Table 7 shows the results of accuracy for the segmented tumors. It can be seen that FCM_S1 method produces 92.83% and 92.54% accuracies noted as least value for 3%, 7% of noises respectively, and FLICM method results least for 5% of noise with 91.77 when compared to the proposed GKEIFCM algorithm.

Table 7 Accuracies of algorithms for segmentation of tumors in MRI brain images.

Comparison of execution Times

The execution time of the implemented algorithms and the proposed GKEIFCM are presented in Table 8. It can be clearly observed that the GKEIFCM algorithm takes less computational time for segmentation of the tissues (GM and WM) and tumors with an average of 9.86 s, when compared to the FCM-S1 algorithm on-average of 91.88 s execution time and other algorithms.

Table 8 Execution time in seconds for GM, WM and tumor segmentation.

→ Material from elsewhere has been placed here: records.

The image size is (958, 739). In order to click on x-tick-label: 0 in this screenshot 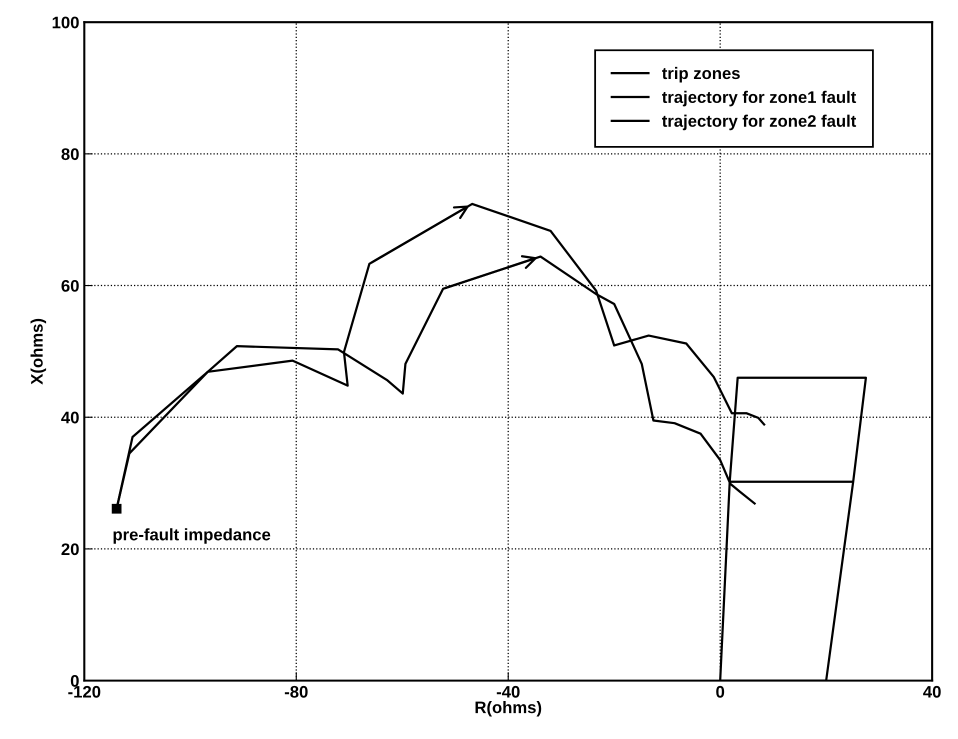, I will do `click(720, 692)`.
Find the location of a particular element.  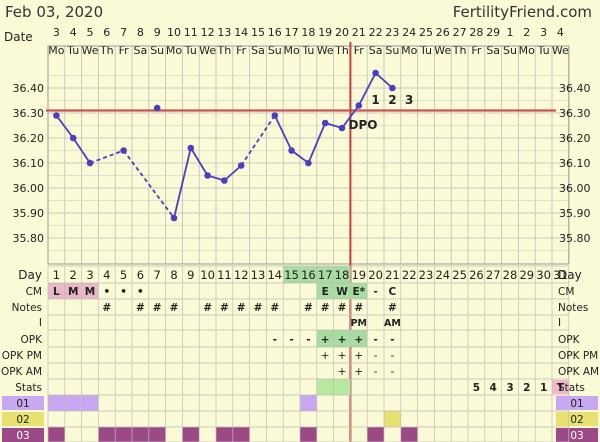

date-number: 24 is located at coordinates (409, 32).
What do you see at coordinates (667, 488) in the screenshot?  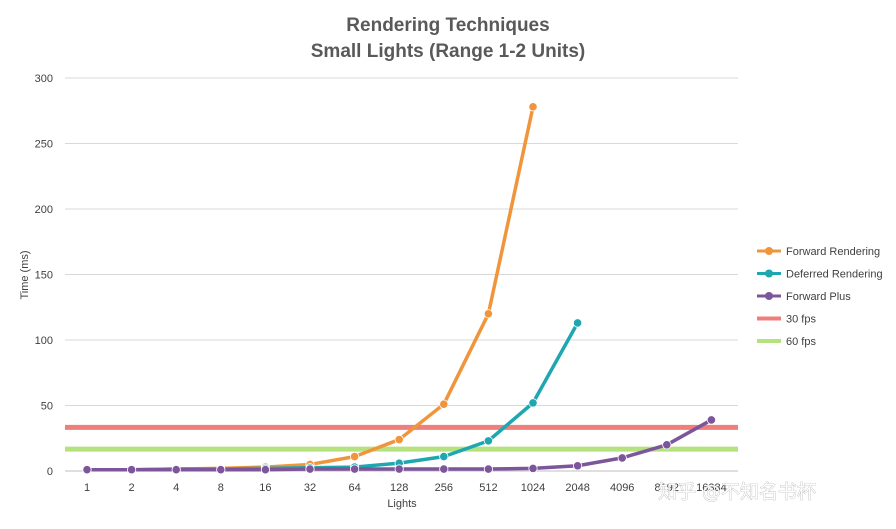 I see `x-tick-label: 8192` at bounding box center [667, 488].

The conventional FCM method takes less execution time but lacks in providing the good dice similarity and Jaccard indices in tissue segmentation and accuracy values in tumor extraction.

The proposed method assist radiologists and oncologists by reducing the manual workload involved in tumor delineation, which is time-intensive and prone to variability across practitioners. By automating this process with a high degree of accuracy, our approach may increase diagnostic efficiency, allowing clinicians to focus more on complex decision-making and patient care.

Conclusion

The effectiveness of MRI brain tissue and tumor segmentation is crucial for the exact diagnosis and treatment of neurological diseases. In this study, a novel machine learning method called Gaussian kernelized improved intuitionistic FCM algorithm (GKEIFCM) was proposed to improve the accuracy of segmentation. This algorithm uses a Gaussian kernelized distance metric to decrease the spatial distance among the pixels and enhance the accuracy of segmentation but lacks to achieve the prominent results for large datasets. Results showed that GKEIFCM outperformed other commonly used techniques, such as FCM, FCM with spatial functions S1 and S2, FLICM, IFCM, and IIFCM, in terms of accuracy, DSI, JSI metrics. Specifically, GKEIFCM achieved an accuracy of 98.54%, a DSI of 98.37%, and a JSI of 96.68% with only 3% noise. The proposed hybrid GKEIFCM segmentation algorithm was found to be robust to noise artefacts and can accurately locate tumors in affected regions. These findings suggest that GKEIFCM is a promising technique for segmentation. It can be furtherly combined with advanced deep learning techniques for better results for even large datasets.